Influence of adrenoceptor and muscarinic receptor blockade on the cardiovascular effects of exogenous noradrenaline and of endogenous noradrenaline released by infused tyramine

Abstract

This study aimed firstly to compare the in vivo cardiovascular effects of exogenously administered and of endogenously released noradrenaline; secondly to characterize the adrenoceptors mediating these responses; thirdly to assess the influence of parasympathetic tone on the cardiovascular effects of noradrenaline. In two randomised placebo-controlled studies, healthy, young, male volunteers received intravenous (i.v.) infusions of noradrenaline at six incremental doses of 10–160 ng/kg/min and – in order to release endogenous noradrenaline – tyramine at four incremental doses of 5–20 μg/kg/min.
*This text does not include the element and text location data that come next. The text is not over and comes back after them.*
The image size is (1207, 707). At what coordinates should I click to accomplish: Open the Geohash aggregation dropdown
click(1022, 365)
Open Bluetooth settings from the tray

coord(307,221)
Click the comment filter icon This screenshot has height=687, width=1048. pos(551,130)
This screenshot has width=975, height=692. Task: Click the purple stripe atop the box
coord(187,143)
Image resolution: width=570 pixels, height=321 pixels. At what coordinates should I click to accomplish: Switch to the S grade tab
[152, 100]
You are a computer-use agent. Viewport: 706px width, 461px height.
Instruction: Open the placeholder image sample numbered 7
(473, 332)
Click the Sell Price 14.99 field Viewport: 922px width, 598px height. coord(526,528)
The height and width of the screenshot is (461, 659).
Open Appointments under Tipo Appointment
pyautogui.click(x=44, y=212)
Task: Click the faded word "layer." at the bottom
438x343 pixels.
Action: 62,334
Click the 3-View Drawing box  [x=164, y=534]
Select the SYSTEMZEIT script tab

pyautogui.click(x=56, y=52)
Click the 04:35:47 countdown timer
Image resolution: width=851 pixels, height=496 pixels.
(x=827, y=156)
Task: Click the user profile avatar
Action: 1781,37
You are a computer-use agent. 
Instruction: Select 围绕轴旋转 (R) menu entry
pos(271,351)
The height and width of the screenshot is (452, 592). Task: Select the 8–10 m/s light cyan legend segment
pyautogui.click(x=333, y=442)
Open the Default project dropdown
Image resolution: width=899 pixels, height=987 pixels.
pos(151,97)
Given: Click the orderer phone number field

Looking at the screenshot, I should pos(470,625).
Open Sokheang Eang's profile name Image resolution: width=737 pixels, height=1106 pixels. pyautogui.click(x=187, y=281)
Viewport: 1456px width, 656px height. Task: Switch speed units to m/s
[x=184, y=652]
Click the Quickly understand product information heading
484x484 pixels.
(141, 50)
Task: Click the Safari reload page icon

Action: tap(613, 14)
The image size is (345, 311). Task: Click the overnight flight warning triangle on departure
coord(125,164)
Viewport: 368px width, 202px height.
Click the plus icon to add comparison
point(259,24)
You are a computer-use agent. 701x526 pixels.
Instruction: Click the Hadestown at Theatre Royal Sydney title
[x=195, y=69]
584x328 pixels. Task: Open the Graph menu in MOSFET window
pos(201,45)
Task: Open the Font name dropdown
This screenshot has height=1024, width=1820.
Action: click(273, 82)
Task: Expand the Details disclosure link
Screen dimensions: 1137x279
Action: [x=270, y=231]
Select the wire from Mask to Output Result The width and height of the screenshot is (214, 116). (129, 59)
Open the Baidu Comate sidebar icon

Noradrenaline and tyramine were administered in the absence and presence of α₁-adrenoceptor blockade with doxazosin (2 mg p.o.), α₂-adrenoceptor blockade with yohimbine (15 mg p.o.), selective β₁-adrenoceptor blockade with bisoprolol (15 mg p.o.) and muscarinic receptor blockade with atropine (15 μg/kg i.v. loading dose followed by 0.15 μg/kg/min by i.v. infusion). Vasoconstrictor effects were assessed by measurement of diastolic blood pressure (P_diast) and myocardial effects by measurement of systolic time intervals, namely the duration of electromechanical systole corrected for heart rate (QS₂c). I.v. noradrenaline increased P_diast (Δmax 17 mmHg) and this was nearly completely suppressed by doxazosin but only slightly blunted by yohimbine. Noradrenaline also slightly shortened QS₂c (Δmax –22 ms), and this was potentiated by both doxazosin and yohimbine and completely blocked by bisoprolol. I.v. tyramine reduced P_diast (Δmax –7 mmHg), which was not affected by α₁-adrenoceptor blockade, and profoundly shortened QS₂c (Δmax -104 ms) which was significantly correlated with a marked increase in systolic blood pressure (P_syst) (Δmax 57 mmHg). The shortening of QS₂c and the rise in P_syst were not influenced by α-adrenoceptor blockade but were antagonized by bisoprolol. Atropine potentiated the blood pressure rise and the shortening of QS₂c induced by i.v. noradrenaline and converted the fall in P_diast induced by i.v. tyramine into an increase. Thus the cardiovascular effects of exogenous noradrenaline are mainly characterized by α₁-adrenoceptor-mediated vasoconstriction and the actions of endogenous noradrenaline (released by i.v. tyramine) by β₁-adrenoceptor-mediated positive inotropic effects. The rise in P_syst with i.v. tyramine most likely reflects positive inotropism and not a vascular ‘pressor’ response.